There’s a certain amount of confusion that just comes from living in L.A. Both of them get involved in clandestine film projects which center around the impending wedding. Mouse’s documentary project is bankrolled by an old crush, and when she tries to tell Tony, he won’t go for it. But Tony can’t bring himself to tell Mouse about his project, either – because Mouse is a stickler for accuracy, and he’s taken their love story and turned into an outrageous potential blockbuster. His meetings with various film bigshots are hilarious.
Some quotes:
< Mimi said even if Ralph was single she wasn’t sure she’d marry him. This was a lie but she liked the way it sounded. She said she thought being married to Ralph was probably like being married to Kafka. Lisa said Kafka was better than nobody. A long conversation followed in which Mimi and Lisa thought of awful, famous men no one could pay them enough to be married to. >
< Therapy made Mimi feel like a failure. The shrink always thought she was guiding Mimi into uncovering her true feelings, when in fact the agonized look that crossed Mimi’s face was often the result of her realization that she hadn’t put enough money in the parking meter.>
< If Mouse’s destination was within five miles, she walked, a plastic 7-up bottle retrieved from Mimi’s garbage full of tap water, half a sandwich wrapped in a recycled swatch of crinkled aluminum foil stowed on her back in a knapsack. She claimed that true knowledge of a place could be gained only through the soles of one’s feet. Twice in one day she was stopped by the police. What, they wanted to know, was she doing? Walking, she said. They remained suspicious. >
< He (Tony) was taken with L.A.’s fiddling-while-Rome-burned ambience, the populace cheerfully asphyxiating itself, building million-dollar homes that perennially slid to the valleys below. He admired Hollywood. >
There’s a priceless section about a rich couple who have spared no expense to remodel a house so that it looks truly authentic. Here’s a conversation about the house, between two admiring guests at a party:
<
“The walls were painted thirteen times, then wall-papered, then they scraped it off. There’s something je ne said quoi about a wall that’s had wallpaper scraped off. Gives it such a real feel. And the floors, have you noticed they’re not even? They had them ripped up and relaid off kilter. Tooty didn’t like them flat. That was too California, she said, flat and perfect.”

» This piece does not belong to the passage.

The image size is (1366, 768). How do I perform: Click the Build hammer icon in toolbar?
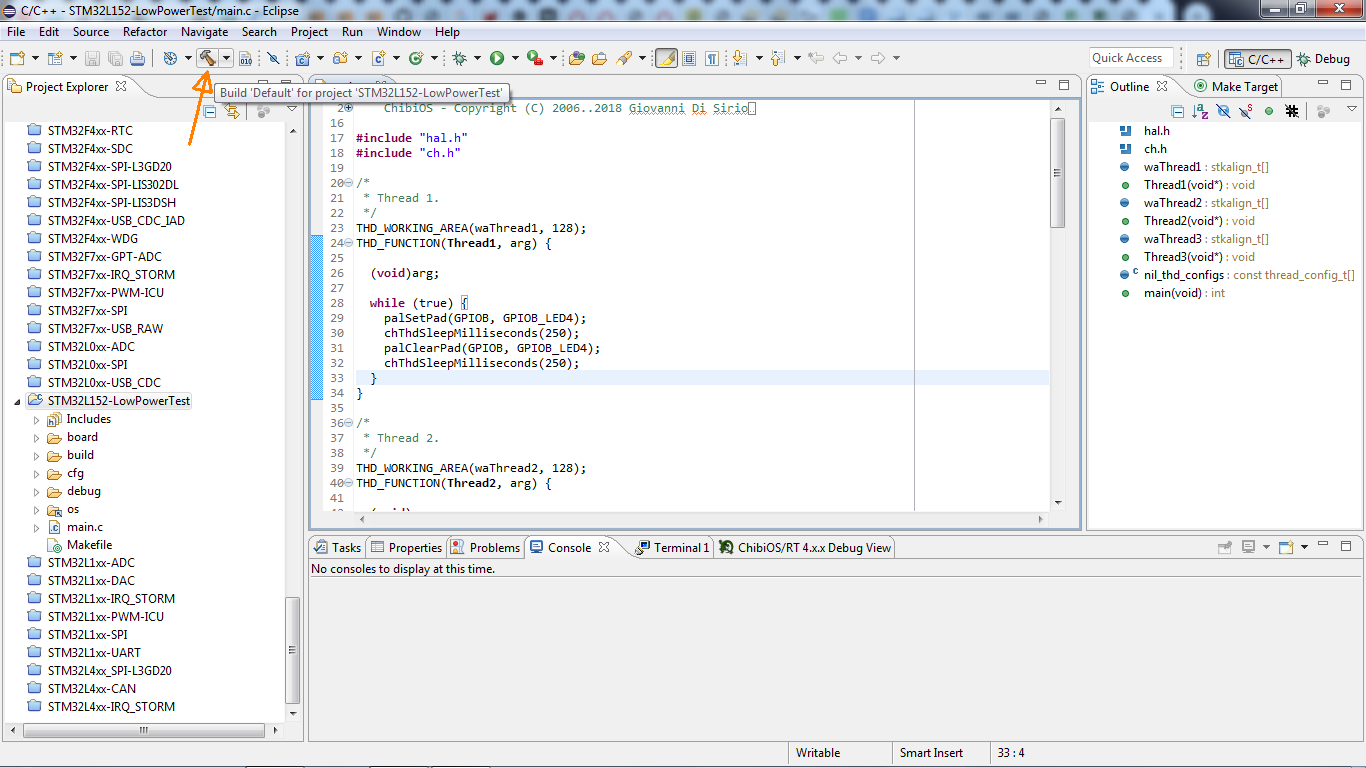(x=207, y=58)
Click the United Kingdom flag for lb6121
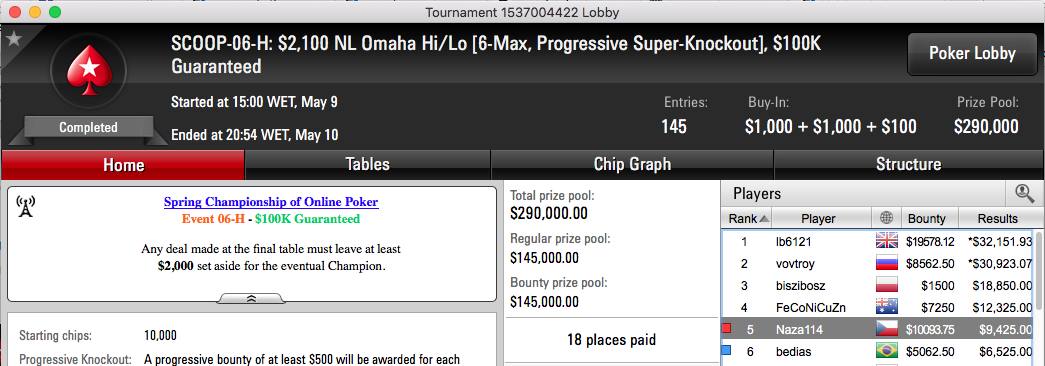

“Someone said that when they finished the remodeling, Michael and Tooty were in France for a few months so they flew her parents out from Boston just to hang out, give it that lived-in feel. Her mother baked and her father smoked his pipe in front of the fire. I don’t think they slept here, though. Tooty didn’t want it that lived-in. Leaving that old-people smell on everything.”
“The mildew is a nice touch, though.”